Discover what benchmarks are available.

vsbench list operations                # Public API operations
vsbench list operations --json         # Includes operation parameter schemas
vsbench list operations --include-internal  # Include private diagnostics
vsbench list operations --category io  # Filter by category
vsbench list pipelines                 # Available pipelines
vsbench list fixtures                  # Fixture specs and scales
vsbench list kernels                   # NVBench kernel benches (Tier 2)

vsbench fixtures generate

Pre-generate benchmark fixture files (synthetic datasets in various formats and scales).

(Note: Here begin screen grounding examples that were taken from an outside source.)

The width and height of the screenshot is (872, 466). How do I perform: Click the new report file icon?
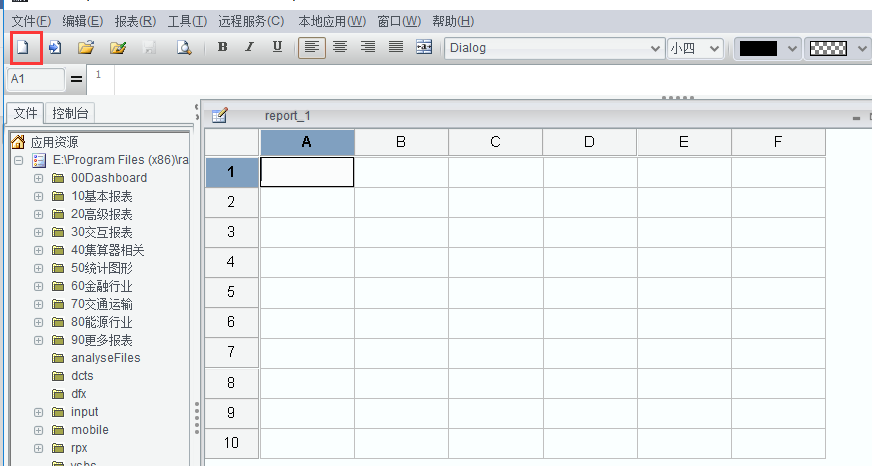pos(23,47)
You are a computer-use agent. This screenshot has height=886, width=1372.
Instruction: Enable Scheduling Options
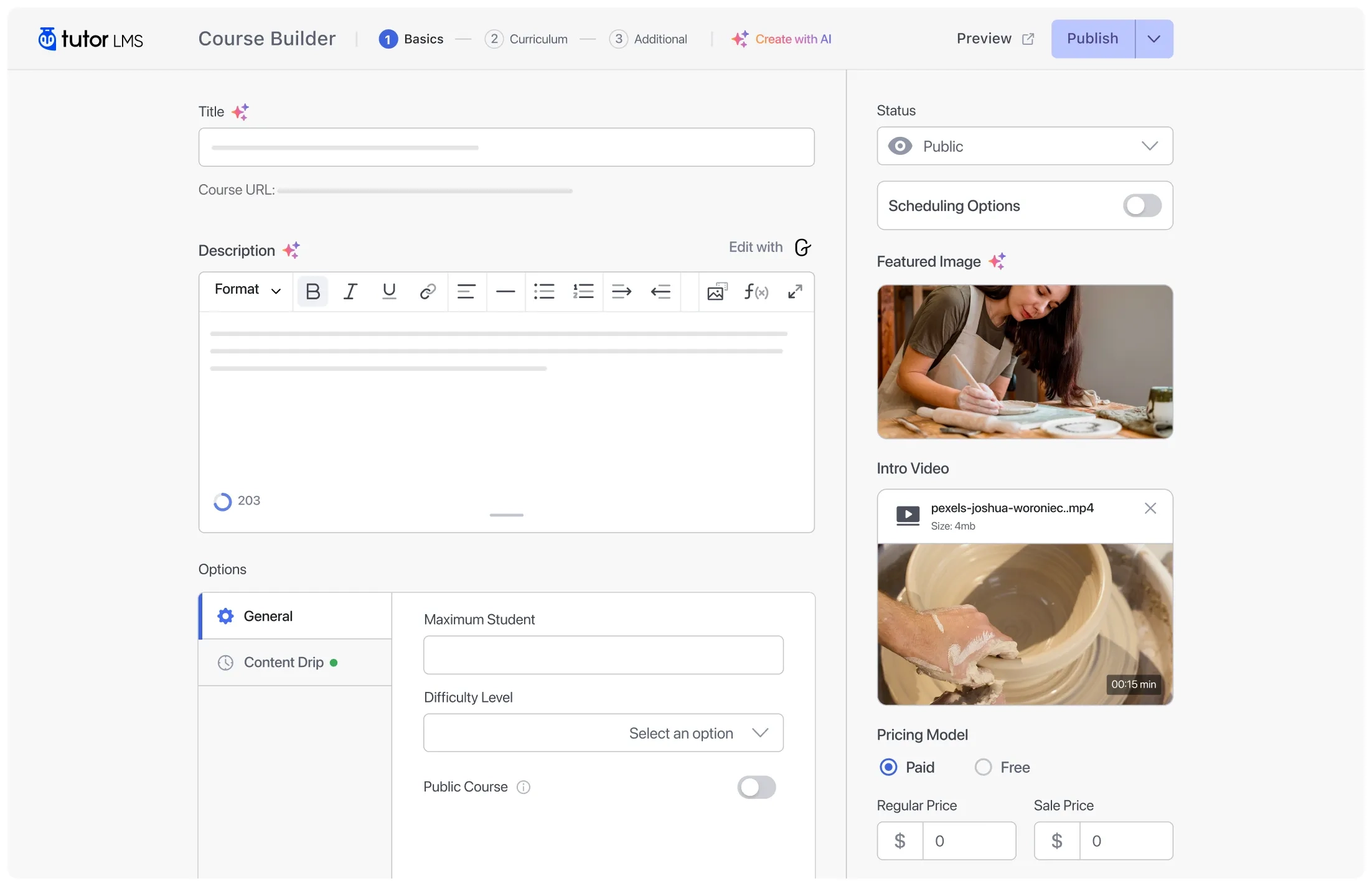click(x=1142, y=205)
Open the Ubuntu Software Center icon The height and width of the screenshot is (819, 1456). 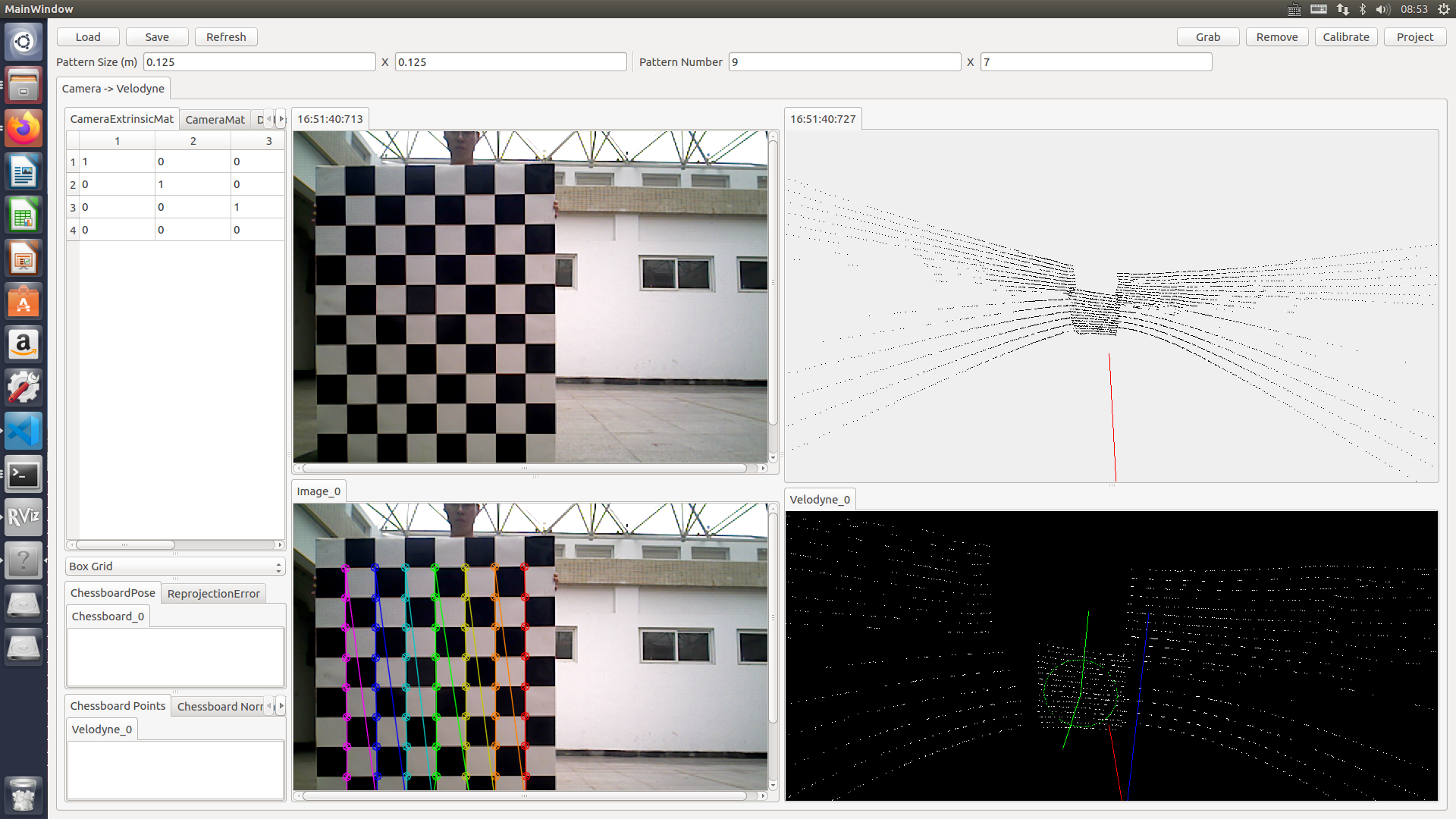pos(24,303)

vsbench fixtures generate                           # All scales, all formats
vsbench fixtures generate --scale 100k --format parquet
vsbench fixtures generate --force                   # Regenerate even if cached

vsbench shootout <script.py>

Head-to-head comparison of a Python script running under real GeoPandas vs vibeSpatial. The script should import geopandas as gpd – vsbench handles the import swap transparently.

uv run vsbench shootout benchmarks/shootout/nearby_buildings.py --scale 10k --repeat 3
uv run vsbench shootout benchmarks/shootout/accessibility_redevelopment.py --scale 10k --repeat 3
uv run vsbench shootout examples/nearby_buildings.py --repeat 5
uv run vsbench shootout my_etl.py --with pyogrio --json

The script argument accepts a single Python file or a directory of scripts. For GPU and VIBESPATIAL_STRICT_NATIVE=1 runs, uv run vsbench shootout ... is the supported launch mode.

Flag

Default

Description

--repeat

3

Timed runs per engine

--scale

none

Passed as VSBENCH_SCALE env var (e.g. 10K, 100K)

--no-warmup

off

Skip the untimed script warmup run; the vibespatial leg still prewarms registered GPU pipelines before timing

--baseline-python

auto

Python interpreter with real geopandas

--with DEP

none

Extra pip deps for the geopandas env (repeatable)

--timeout

300

Per-run timeout in seconds

For workflow parity checks, treat --no-warmup --repeat 1 as a cold-start probe, not a steady-state benchmark. The default --repeat 3 is the right floor for judging parity on the top-level workflow shootouts.

Fingerprint correctness checking

Scripts can print a deterministic summary line to stdout:

SHOOTOUT_FINGERPRINT: rows=998 bounds=(-9.55, 71.1, 1004.26, 1010.0) convex_hull_area=105251.17

When both engines emit a fingerprint, vsbench compares them with numeric tolerance (rtol=1e-3) to catch correctness regressions while allowing expected floating-point divergence between GPU and CPU paths. A mismatch is reported as a test failure.

Fixture scales

Name

Rows

1k

1,000

10k

10,000

100k

100,000

1m

1,000,000

Fixtures are cached in .benchmark_fixtures/ and auto-generated on first use. Use vsbench fixtures generate to pre-populate.